Nos últimos anos, muito se falou sobre o papel da microbiota intestinal — o conjunto de bactérias, vírus e fungos que habitam o trato gastrointestinal — em doenças autoimunes. Entre elas, a esclerose múltipla (EM) tem recebido destaque, levantando a questão: será que alterações na flora intestinal poderiam influenciar o risco de desenvolver EM ou até mesmo sua evolução clínica?
O eixo intestino–cérebro–imunidade
O intestino não é apenas um órgão digestivo: é um verdadeiro órgão imunológico, com milhões de células imunes em contato constante com microrganismos.
- A microbiota intestinal participa na educação do sistema imune desde cedo.
- Produz metabólitos, como ácidos graxos de cadeia curta (butirato, propionato), que modulam a atividade de células T reguladoras e pró-inflamatórias.
- Disbiose (alteração na composição da flora) pode favorecer inflamação sistêmica e atravessar o eixo intestino–cérebro, impactando a neuroinflamação.
O que mostram os estudos em Esclerose Múltipla?
1. Alterações da microbiota em pacientes com EM
Diversos estudos comparativos mostraram diferenças consistentes na composição da microbiota de pessoas com EM:
- Redução de bactérias produtoras de butirato (como Faecalibacterium prausnitzii).
- Aumento de bactérias pró-inflamatórias (como Akkermansia muciniphila e Methanobrevibacter smithii).
Essas mudanças parecem associar-se à maior ativação de células Th17, envolvidas na patogênese da EM.
2. Evidência em modelos animais
Em modelos de encefalomielite autoimune experimental (EAE), transferência de microbiota de pacientes com EM para camundongos germ-free agravou a doença comparado a microbiota de indivíduos saudáveis. Isso sugere um papel causal de certos microrganismos.
3. Ensaios clínicos em humanos
Os dados ainda são iniciais:
- Probióticos: pequenos ensaios mostraram que formulações com Lactobacillus e Bifidobacterium reduziram marcadores inflamatórios e melhoraram parâmetros clínicos e de qualidade de vida em pacientes com EM remitente-recorrente.
- Dieta: padrões alimentares ricos em fibras, vegetais e ácidos graxos ômega-3 parecem favorecer uma microbiota mais “anti-inflamatória”, mas os estudos são observacionais.
- Transplante fecal (FMT): há relatos de caso e séries iniciais sugerindo segurança e possíveis benefícios, mas faltam ensaios randomizados.
Limitações e lacunas
Apesar do entusiasmo, é importante destacar que:
- A microbiota é altamente variável entre indivíduos, influenciada por genética, dieta, ambiente e uso de antibióticos.

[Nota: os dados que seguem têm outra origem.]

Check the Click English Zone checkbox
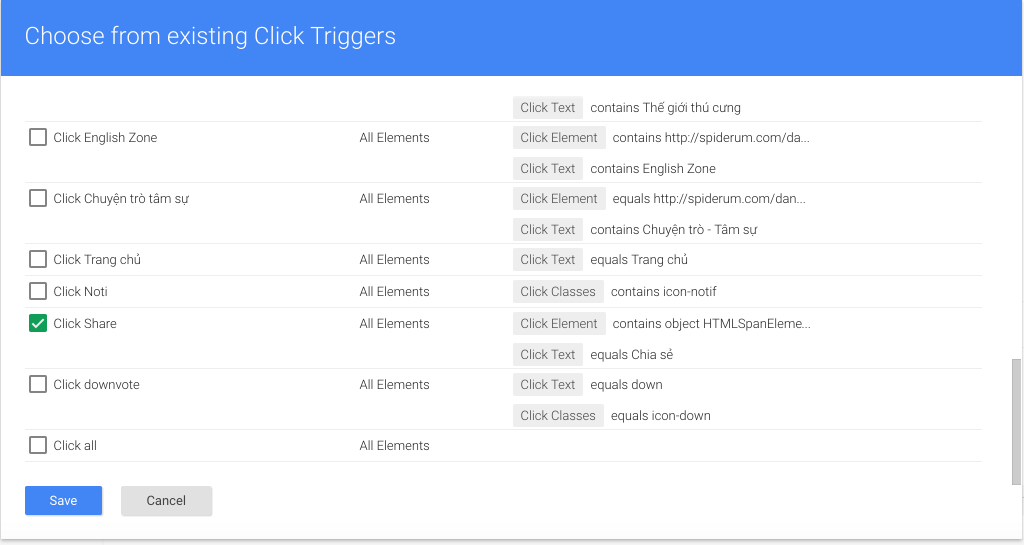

- Muitos estudos têm amostras pequenas e metodologias heterogêneas.
- Ainda não se sabe se as alterações observadas são causa ou consequência da doença e do uso de imunomoduladores.
- Não há protocolo padronizado de probióticos, dietas ou FMT para EM com evidência robusta.
Perspectivas futuras
A pesquisa caminha em direção a:
- Identificação de “assinaturas” microbianas associadas a risco ou atividade da EM.
- Desenvolvimento de probióticos de nova geração ou metabólitos sintéticos (como ácidos graxos de cadeia curta) como terapias adjuvantes.
- Ensaios clínicos randomizados, de longa duração, para avaliar eficácia real de intervenções que modulam a microbiota.
Conclusão
A relação entre microbiota intestinal e esclerose múltipla é um dos campos mais promissores da neuroimunologia atual.
- Realidade: existem alterações consistentes na microbiota de pacientes com EM, com plausibilidade biológica e apoio de modelos animais.
- Mito (ainda): afirmar que modulando a microbiota já podemos tratar ou modificar a evolução da EM. Para isso, precisamos de ensaios clínicos robustos e protocolos padronizados.
Referências selecionadas
- Cekanaviciute E, et al. Gut microbiota in multiple sclerosis: the role of bacteria and the immune system. Nat Commun. 2017.
- Berer K, et al. Gut microbiota from multiple sclerosis patients enables spontaneous autoimmune encephalomyelitis in mice. Nature. 2017.
- Katz Sand I, et al. Altered gut microbiota in multiple sclerosis and potential roles in pathogenesis. Curr Neurol Neurosci Rep. 2018.
- Tankou SK, et al. Probiotic supplementation in patients with multiple sclerosis: a randomized, double-blind clinical trial. Mult Scler J. 2018.
- Makkawi S, et al. Gut microbiota and multiple sclerosis: current status and future directions. Autoimmun Rev. 2022.